If you are building an ML-serving API and your team already knows Python, FastAPI should be at the top of your shortlist. The productivity gains from Pydantic integration alone will save you weeks of validation boilerplate, and the async foundation will save you from painful scaling rewrites down the road. Start simple—a single file with one endpoint is fine—and let the framework’s dependency injection and middleware systems scale with you as the application grows.
Appendix: Benchmark Methodology
For teams considering their own evaluation, here is how we ran our benchmarks. We used wrk version 4.2.0 on an Ubuntu 22.04 machine with 8 vCPUs and 32 GB RAM. The test machine was separate from the server to avoid resource contention.
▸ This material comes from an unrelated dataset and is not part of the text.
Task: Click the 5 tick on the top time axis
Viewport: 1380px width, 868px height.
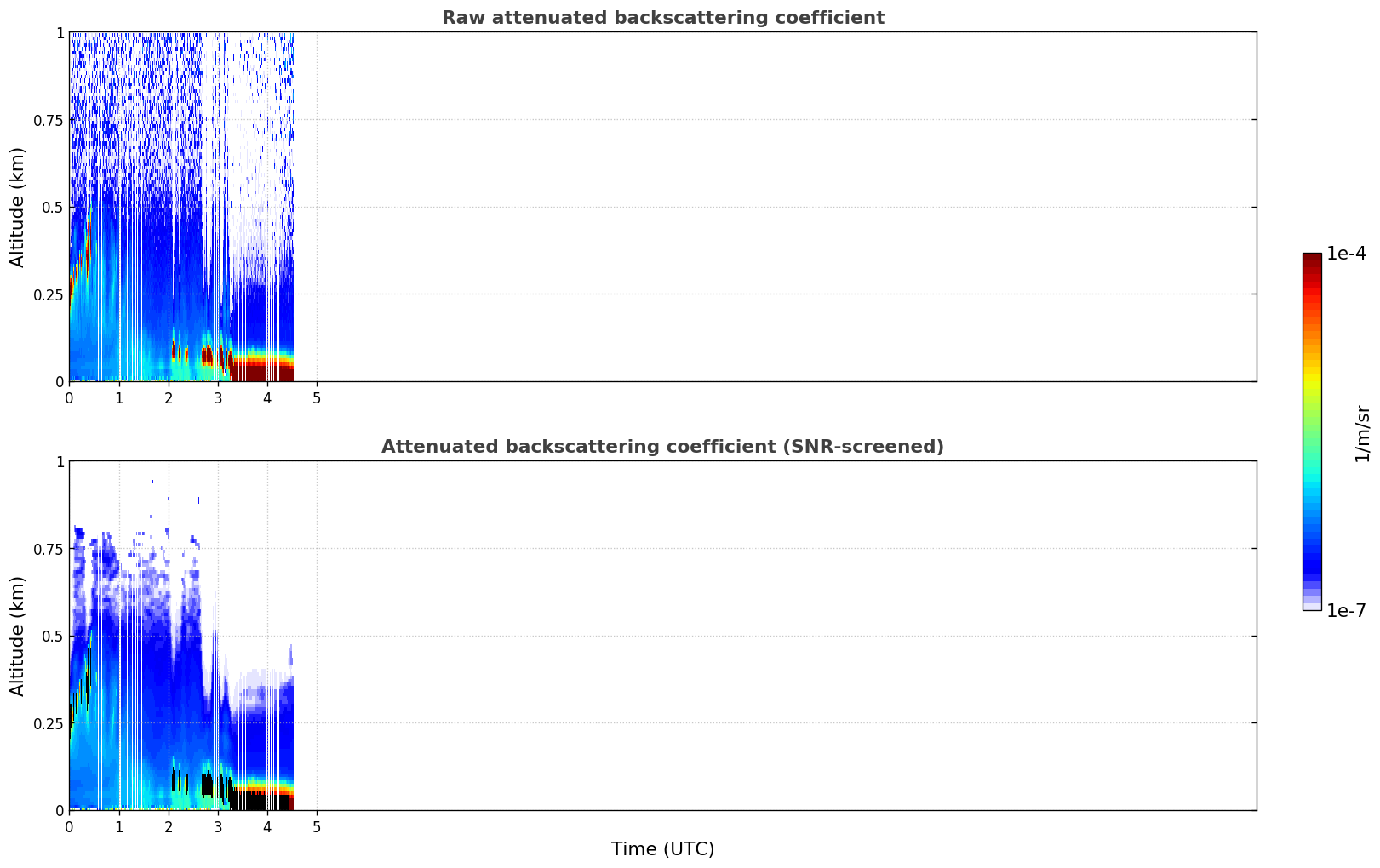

Each benchmark ran for 60 seconds with 4 threads and 100 concurrent connections. We tested three workload profiles: pure health-check (baseline, no model work), cached inference (model result retrieved from Redis), and live inference (actual model computation). The numbers we quote throughout this post are from the cached inference profile, which represents the most common production workload where approximately 50% of requests hit the model cache.
To reproduce: install wrk, deploy FastAPI with uvicorn behind gunicorn (4 workers), deploy Flask with gunicorn and gevent (4 workers), and run wrk -t4 -c100 -d60s http://localhost:8000/predict with a fixed request body. We repeated each test 5 times and report the median. The raw benchmark data and scripts are available in our internal wiki, and we plan to publish a more detailed comparison in a future post that includes Go and Rust baselines for context. The key finding that held across all test configurations was that FastAPI’s async architecture handled concurrent mixed workloads fundamentally better than Flask’s synchronous-with-patches approach, with the gap widening as concurrency increased.